» **Aim of the exercise**: Return the line containing "Screen dimensions: 1389x868" and every line after it through the end of the entries below, with no other lines.

» **Collected data entries**:
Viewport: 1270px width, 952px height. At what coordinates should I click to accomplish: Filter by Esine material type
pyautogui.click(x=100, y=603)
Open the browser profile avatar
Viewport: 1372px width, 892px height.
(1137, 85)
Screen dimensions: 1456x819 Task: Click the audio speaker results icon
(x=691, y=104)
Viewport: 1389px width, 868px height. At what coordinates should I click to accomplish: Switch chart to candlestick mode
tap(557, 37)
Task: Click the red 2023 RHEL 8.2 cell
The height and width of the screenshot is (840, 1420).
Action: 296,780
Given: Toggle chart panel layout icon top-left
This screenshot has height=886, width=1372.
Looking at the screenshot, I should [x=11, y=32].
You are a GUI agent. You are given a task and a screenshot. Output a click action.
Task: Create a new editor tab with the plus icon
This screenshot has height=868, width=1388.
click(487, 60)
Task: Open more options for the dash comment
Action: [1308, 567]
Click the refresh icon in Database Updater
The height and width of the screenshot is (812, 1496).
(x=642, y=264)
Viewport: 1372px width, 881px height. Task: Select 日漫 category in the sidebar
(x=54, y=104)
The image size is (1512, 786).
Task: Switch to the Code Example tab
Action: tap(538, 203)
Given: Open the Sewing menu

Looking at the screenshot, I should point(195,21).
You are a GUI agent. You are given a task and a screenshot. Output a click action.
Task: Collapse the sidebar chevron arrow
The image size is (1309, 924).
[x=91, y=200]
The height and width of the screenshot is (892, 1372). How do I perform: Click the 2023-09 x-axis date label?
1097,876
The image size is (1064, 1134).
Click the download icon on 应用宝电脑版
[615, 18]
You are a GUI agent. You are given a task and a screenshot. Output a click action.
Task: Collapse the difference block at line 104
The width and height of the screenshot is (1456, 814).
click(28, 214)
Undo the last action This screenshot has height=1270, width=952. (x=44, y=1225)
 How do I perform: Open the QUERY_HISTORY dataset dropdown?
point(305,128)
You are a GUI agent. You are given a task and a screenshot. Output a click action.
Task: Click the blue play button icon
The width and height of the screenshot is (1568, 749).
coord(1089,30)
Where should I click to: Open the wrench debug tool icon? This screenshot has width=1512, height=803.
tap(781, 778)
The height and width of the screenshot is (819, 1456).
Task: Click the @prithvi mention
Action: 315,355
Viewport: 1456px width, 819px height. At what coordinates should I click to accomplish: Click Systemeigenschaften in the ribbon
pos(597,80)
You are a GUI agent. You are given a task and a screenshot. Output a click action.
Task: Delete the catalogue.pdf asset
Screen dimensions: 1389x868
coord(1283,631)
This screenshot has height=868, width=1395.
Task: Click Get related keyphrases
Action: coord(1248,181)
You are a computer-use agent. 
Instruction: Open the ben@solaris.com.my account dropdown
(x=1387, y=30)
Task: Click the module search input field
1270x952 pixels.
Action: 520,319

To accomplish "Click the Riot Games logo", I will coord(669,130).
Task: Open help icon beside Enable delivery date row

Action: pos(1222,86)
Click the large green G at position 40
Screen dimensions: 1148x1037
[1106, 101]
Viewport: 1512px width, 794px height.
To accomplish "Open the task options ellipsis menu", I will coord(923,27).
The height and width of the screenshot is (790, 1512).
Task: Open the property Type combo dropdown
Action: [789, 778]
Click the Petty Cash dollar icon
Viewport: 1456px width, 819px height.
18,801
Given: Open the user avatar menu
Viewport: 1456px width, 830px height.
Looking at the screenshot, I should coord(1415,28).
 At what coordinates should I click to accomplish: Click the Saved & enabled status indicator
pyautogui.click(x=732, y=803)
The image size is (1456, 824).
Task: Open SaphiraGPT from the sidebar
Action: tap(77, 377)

» **Task solution**:
Screen dimensions: 1389x868
coord(1283,631)
This screenshot has height=868, width=1395.
Task: Click Get related keyphrases
Action: coord(1248,181)
You are a computer-use agent. 
Instruction: Open the ben@solaris.com.my account dropdown
(x=1387, y=30)
Task: Click the module search input field
1270x952 pixels.
Action: 520,319

To accomplish "Click the Riot Games logo", I will coord(669,130).
Task: Open help icon beside Enable delivery date row

Action: pos(1222,86)
Click the large green G at position 40
Screen dimensions: 1148x1037
[1106, 101]
Viewport: 1512px width, 794px height.
To accomplish "Open the task options ellipsis menu", I will coord(923,27).
The height and width of the screenshot is (790, 1512).
Task: Open the property Type combo dropdown
Action: [789, 778]
Click the Petty Cash dollar icon
Viewport: 1456px width, 819px height.
18,801
Given: Open the user avatar menu
Viewport: 1456px width, 830px height.
Looking at the screenshot, I should coord(1415,28).
 At what coordinates should I click to accomplish: Click the Saved & enabled status indicator
pyautogui.click(x=732, y=803)
The image size is (1456, 824).
Task: Open SaphiraGPT from the sidebar
Action: tap(77, 377)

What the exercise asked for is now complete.